The first resolution declares that the people of the several States "acceded" to the Constitution, or to the constitutional compact, as it is called. This word "accede," not found either in the Constitution itself, or in the ratification of it by any one of the States, has been chosen for use here, doubtless, not without a well-considered purpose.

The natural converse of accession is secession; and, therefore, when it is stated that the people of the States acceded to the Union, it may be more plausibly argued that they may secede from it. If, in adopting the Constitution, nothing was done but acceding to a compact, nothing would seem necessary, in order to break it up, but to secede from the same compact. But the term is wholly out of place. Accession, as a word applied to political associations, implies coming into a league, treaty, or confederacy, by one hitherto a stranger to it; and secession implies departing from such league or confederacy. The people of the United States have used no such form of expression in establishing the present government. They do not say that they accede to a league, but they declare that they ordain and establish a Constitution. Such are the very words of the instrument itself; and in all the States, without an exception, the language used by their conventions was, that they "ratified the Constitution"; some of them employing the additional words "assented to" and "adopted," but all of them "ratifying."

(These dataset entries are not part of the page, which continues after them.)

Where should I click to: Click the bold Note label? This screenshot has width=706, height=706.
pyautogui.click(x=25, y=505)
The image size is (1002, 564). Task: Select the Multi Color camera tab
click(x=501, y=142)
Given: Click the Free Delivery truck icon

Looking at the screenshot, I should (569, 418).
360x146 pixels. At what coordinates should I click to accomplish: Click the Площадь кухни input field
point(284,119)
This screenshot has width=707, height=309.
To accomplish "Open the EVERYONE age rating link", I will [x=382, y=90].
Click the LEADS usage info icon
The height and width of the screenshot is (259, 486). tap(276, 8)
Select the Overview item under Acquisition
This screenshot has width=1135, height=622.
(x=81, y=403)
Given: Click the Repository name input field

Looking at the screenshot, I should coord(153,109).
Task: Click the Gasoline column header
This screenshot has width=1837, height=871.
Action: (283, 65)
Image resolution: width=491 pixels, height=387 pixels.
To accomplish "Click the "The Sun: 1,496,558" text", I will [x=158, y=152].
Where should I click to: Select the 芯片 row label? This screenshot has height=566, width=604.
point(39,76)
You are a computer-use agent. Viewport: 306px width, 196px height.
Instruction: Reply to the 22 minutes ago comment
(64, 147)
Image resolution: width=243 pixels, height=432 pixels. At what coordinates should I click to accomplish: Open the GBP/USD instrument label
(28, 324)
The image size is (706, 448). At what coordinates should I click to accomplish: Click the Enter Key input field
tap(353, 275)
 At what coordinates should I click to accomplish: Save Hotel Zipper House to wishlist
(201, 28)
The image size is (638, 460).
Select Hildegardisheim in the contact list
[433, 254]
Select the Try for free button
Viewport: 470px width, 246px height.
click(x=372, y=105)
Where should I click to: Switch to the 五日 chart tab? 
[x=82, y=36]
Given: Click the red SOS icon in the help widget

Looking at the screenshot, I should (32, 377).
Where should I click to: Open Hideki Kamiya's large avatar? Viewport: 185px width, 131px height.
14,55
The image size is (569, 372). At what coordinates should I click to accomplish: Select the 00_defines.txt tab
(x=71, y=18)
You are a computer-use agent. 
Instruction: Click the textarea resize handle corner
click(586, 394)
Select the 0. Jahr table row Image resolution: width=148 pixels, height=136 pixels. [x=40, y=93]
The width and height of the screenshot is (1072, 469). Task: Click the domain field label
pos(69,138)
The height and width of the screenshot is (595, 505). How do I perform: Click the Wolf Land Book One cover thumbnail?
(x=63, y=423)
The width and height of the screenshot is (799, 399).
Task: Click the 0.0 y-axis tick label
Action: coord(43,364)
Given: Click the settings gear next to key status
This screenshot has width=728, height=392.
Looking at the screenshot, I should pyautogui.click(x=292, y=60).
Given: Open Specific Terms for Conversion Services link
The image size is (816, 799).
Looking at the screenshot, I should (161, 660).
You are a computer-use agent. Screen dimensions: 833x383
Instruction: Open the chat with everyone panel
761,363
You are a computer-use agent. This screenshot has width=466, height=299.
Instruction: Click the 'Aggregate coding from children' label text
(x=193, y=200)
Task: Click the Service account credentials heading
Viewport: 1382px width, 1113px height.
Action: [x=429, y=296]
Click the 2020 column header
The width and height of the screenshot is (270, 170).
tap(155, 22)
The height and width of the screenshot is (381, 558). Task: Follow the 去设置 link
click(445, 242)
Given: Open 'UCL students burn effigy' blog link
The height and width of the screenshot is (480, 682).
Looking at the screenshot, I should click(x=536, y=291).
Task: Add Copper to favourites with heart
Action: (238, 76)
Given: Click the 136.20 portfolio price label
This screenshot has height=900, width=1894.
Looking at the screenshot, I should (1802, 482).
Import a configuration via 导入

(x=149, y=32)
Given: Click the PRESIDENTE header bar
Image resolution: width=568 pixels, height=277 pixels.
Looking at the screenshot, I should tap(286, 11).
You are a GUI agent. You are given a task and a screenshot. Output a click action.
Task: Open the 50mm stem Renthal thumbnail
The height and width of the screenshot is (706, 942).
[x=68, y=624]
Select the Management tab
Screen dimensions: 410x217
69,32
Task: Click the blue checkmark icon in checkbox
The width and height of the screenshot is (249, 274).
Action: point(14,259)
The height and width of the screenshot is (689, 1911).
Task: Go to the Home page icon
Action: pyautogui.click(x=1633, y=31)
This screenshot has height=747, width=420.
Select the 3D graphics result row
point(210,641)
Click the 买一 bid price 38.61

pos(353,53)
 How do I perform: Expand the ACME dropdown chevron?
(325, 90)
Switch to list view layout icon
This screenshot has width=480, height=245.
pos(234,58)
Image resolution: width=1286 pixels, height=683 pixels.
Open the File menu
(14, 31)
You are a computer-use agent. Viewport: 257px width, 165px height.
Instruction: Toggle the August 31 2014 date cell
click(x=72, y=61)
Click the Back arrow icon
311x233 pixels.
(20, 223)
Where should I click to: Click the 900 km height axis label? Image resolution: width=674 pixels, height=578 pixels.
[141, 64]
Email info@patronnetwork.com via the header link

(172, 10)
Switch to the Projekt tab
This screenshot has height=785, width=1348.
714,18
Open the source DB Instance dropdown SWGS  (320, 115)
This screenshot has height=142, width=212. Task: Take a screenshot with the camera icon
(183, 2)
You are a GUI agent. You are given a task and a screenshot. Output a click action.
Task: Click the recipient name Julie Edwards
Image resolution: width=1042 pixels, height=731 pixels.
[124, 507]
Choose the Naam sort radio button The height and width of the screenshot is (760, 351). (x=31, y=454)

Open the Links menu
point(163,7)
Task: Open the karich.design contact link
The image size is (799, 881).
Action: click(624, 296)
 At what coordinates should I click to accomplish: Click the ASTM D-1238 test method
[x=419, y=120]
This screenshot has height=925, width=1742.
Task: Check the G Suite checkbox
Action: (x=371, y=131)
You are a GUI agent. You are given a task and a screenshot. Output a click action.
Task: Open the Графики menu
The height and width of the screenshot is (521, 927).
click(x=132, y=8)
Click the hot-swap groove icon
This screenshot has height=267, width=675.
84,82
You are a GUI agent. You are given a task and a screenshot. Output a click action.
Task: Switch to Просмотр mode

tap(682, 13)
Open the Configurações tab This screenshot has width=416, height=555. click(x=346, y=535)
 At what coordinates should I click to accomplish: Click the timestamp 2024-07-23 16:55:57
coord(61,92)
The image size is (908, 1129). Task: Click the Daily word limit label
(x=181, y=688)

There is more importance than may, at first sight, appear in the introduction of this new word, by the honorable mover of these resolutions. Its adoption and use are indispensable to maintain those premises from which his main conclusion is to be afterward drawn. But before showing that, allow me to remark, that this phraseology tends to keep out of sight the just view of a previous political history, as well as to suggest wrong ideas as to what was actually done when the present Constitution was agreed to. In 1789, and before this Constitution was adopted, the United States had already been in a Union, more or less close, for fifteen years. At least as far back as the meeting of the first Congress, in 1774, they had been in some measure, and for some national purposes, - united together. Before the Confederation of 1781, they had declared independence jointly, and had carried on the war jointly, both by sea and land; and this not as separate States, but as one people. When, therefore, they formed that Confederation, and adopted its articles as articles of perpetual Union, they did not come together for the first time; and therefore they did not speak of the States as acceding to the Confederation, although it was a league, and nothing but a league, and rested on nothing but plighted faith for its performance. Yet, even then, the States were not strangers to each other; there was a bond of Union already subsisting between them; they were associated, united States; and the object of the Confederation was to make a stronger and better bond of union. Their representatives deliberated together on these proposed Articles of Confederation, and being authorized by their respective States, finally "ratified and confirmed" them. Inasmuch as they were already in union, they did not speak of acceding to the new Articles of Confederation,

but of ratifying and confirming them; and this language was not used inadvertently, because, in the same instrument, accession is used in its proper sense, when applied to Canada, which was altogether a stranger to the existing union. "Canada," says the eleventh article, "acceding to the Confederation, and joining in the measures of the United States, shall be admitted into the Union."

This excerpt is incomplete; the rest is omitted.